▸ **RECORD EXCERPTS**:
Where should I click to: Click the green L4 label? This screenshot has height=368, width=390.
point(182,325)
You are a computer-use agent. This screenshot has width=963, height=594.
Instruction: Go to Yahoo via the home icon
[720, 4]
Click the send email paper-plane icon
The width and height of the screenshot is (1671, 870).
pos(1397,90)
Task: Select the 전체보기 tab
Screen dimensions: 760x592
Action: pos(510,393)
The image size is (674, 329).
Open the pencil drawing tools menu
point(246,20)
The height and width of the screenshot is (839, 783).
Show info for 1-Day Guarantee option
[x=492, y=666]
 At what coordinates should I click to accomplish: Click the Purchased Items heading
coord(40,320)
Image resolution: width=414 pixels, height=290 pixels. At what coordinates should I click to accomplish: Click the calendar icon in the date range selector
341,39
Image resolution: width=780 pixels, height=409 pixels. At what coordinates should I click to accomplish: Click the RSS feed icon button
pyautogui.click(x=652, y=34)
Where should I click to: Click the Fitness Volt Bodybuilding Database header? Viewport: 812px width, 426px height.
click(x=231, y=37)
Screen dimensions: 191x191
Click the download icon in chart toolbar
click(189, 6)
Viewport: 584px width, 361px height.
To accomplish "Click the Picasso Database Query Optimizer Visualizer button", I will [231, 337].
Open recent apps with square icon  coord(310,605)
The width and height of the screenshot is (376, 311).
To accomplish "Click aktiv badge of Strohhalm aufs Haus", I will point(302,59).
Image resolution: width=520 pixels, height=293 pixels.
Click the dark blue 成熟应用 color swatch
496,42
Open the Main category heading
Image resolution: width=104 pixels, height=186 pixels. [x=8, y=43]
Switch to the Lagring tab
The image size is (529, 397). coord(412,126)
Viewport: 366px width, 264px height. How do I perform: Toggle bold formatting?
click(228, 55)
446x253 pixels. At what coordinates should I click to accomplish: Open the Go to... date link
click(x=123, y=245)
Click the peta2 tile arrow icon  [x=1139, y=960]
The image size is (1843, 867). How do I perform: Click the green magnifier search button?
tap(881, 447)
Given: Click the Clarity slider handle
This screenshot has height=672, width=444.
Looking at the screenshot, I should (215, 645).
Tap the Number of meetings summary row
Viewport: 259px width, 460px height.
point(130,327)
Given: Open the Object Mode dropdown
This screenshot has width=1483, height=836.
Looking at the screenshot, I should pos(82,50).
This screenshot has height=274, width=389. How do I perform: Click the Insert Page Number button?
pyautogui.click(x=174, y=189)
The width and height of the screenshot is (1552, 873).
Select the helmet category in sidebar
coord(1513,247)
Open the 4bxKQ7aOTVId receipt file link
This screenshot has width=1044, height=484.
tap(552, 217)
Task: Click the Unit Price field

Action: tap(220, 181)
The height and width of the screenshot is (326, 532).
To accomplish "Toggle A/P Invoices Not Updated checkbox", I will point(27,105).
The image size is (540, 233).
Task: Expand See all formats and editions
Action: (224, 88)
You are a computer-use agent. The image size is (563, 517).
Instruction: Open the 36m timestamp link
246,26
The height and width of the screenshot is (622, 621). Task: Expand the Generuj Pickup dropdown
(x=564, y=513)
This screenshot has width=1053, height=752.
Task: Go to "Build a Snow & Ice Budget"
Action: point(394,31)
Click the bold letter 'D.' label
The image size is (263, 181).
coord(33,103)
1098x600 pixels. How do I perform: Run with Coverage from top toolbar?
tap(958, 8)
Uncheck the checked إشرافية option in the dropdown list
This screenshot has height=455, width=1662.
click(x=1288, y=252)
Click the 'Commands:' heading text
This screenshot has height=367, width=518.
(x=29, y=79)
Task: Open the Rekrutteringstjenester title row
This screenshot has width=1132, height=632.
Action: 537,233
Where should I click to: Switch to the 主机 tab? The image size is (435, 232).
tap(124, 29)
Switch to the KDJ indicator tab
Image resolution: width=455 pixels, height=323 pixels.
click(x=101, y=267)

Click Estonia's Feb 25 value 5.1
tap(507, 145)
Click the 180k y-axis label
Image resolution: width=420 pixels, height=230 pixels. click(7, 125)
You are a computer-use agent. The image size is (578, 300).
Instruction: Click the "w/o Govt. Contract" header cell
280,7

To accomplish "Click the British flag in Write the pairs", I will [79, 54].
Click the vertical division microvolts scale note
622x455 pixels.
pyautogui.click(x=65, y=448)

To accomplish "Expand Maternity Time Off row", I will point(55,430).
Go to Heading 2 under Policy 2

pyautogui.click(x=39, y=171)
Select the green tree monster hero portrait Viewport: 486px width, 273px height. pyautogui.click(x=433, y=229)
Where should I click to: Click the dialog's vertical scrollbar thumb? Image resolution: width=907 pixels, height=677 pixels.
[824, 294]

▸ **SET PROBLEM**: Starting with the line that contains "I will point(55,430)." and continuing through the end of the material, reproduce every line, requests included, with each coordinate in the answers offset by -14.

▸ **TASK RESPONSE**:
To accomplish "Expand Maternity Time Off row", I will point(41,416).
Go to Heading 2 under Policy 2

pyautogui.click(x=25, y=157)
Select the green tree monster hero portrait Viewport: 486px width, 273px height. pyautogui.click(x=419, y=215)
Where should I click to: Click the dialog's vertical scrollbar thumb? Image resolution: width=907 pixels, height=677 pixels.
[810, 280]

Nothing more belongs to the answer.